Department of Radiology, Reina Sofia Hospital, University of Córdoba (IMIBIC), Córdoba, Spain.
Dr. Negrin Hospital, Department of Cardiology, University of Las Palmas, Las Palmas de Gran Canaria, Córdoba, Spain.


Everolimus-eluting bioresorbable vascular scaffold (BVS) implantation in chronic total occlusion (CTO) could provide theoretical advantages at follow-up compared with metallic stents. This study aimed to assess the feasibility of BVS use for the percutaneous treatment of CTO by analyzing clinical outcomes and patency at midterm follow-up. From February 2013 to June 2014, 42 patients with 46 CTOs were treated by BVS implantation. Once the guidewire reached the distal lumen, all the occluded segments were predilated. Postdilation was performed in all patients. A multislice computed tomography was scheduled for all patients at 6 months. The mean age was 58 ± 9 years, 41 (98%) were men and 14 (33%) diabetic. The target vessel was predominantly the left anterior descending artery (22, 48%). According to the Japanese-CTO score, 21 CTOs (46%) were difficult or very difficult. Most cases were treated with an anterograde strategy (34 lesions, 74%).
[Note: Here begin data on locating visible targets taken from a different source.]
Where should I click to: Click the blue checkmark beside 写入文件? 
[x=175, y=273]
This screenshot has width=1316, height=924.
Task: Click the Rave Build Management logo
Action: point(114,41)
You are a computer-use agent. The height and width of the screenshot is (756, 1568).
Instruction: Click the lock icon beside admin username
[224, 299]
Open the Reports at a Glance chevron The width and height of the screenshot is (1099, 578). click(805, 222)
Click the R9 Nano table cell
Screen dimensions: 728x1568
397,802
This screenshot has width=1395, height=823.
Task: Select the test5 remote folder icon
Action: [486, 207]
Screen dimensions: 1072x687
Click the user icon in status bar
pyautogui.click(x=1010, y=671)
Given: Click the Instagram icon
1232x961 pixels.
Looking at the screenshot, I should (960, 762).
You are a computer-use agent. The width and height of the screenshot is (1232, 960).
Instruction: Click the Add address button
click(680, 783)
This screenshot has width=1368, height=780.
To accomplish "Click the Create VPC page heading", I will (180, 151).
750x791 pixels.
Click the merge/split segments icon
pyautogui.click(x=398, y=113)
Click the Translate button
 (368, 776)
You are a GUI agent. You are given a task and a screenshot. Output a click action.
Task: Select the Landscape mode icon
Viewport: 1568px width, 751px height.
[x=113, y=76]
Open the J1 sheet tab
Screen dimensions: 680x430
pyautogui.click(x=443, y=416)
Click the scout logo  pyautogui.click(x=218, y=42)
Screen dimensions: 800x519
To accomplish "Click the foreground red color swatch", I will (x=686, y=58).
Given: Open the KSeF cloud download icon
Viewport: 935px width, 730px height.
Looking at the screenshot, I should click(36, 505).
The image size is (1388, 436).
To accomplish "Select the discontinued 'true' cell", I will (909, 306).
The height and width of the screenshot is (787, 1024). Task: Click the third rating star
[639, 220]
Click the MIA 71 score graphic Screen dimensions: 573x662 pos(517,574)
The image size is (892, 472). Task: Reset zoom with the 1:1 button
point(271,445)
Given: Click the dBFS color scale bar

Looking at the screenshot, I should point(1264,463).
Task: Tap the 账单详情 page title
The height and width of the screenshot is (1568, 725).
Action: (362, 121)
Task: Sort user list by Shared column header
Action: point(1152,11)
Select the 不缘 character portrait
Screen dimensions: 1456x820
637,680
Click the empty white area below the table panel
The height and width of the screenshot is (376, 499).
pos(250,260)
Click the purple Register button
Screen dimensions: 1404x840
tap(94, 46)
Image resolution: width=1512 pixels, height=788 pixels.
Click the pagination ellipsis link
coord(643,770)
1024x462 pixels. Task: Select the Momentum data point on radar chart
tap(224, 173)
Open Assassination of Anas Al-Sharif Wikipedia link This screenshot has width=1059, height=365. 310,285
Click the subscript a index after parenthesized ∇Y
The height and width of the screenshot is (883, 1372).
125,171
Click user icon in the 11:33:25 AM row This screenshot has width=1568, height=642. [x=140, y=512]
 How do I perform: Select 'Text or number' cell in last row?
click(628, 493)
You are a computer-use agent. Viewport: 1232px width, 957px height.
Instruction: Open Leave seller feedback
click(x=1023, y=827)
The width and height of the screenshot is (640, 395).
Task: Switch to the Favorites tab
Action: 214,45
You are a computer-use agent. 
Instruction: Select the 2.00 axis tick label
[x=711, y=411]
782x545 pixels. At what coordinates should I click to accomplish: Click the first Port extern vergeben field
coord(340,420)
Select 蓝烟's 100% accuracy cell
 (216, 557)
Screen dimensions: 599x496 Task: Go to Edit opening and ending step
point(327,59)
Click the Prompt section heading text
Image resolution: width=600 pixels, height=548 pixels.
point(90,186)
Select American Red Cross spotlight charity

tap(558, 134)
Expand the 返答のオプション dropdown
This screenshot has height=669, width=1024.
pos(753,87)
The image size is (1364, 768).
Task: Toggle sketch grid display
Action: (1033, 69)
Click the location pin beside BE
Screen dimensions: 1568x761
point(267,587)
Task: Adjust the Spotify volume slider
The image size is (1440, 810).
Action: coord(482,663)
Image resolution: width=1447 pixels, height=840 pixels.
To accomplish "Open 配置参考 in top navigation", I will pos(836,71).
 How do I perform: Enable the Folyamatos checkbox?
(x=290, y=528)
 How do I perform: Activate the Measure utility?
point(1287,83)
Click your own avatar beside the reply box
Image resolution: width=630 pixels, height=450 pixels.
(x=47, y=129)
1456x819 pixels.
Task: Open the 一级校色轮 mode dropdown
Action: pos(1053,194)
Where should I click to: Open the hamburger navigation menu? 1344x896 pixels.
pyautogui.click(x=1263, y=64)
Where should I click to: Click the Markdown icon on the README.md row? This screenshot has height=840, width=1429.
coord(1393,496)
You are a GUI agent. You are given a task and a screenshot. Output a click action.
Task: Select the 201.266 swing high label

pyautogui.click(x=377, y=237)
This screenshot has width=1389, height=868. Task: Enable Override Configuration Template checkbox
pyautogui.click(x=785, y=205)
A hybrid procedure with a drug-eluting stent at the distal segment was the applied treatment in 7 CTOs (15%). The mean scaffold length was 43 ± 21 mm. Technical success was achieved in 45 lesions (98%), and 1 patient (2.4%) presented a non-Q periprocedural myocardial infarction. Re-evaluation was obtained in all patients at 6 ± 1 months. Two re-occlusions and a focal restenosis were identified. After 13 ± 5 months of follow-up, there were 2 repeat revascularizations (4.8%). Neither death nor myocardial infarction was documented. In conclusion, BVS for CTO seems to be an interesting strategy with a high rate of technical success and low rate of cardiac events at midterm follow-up in selected patients.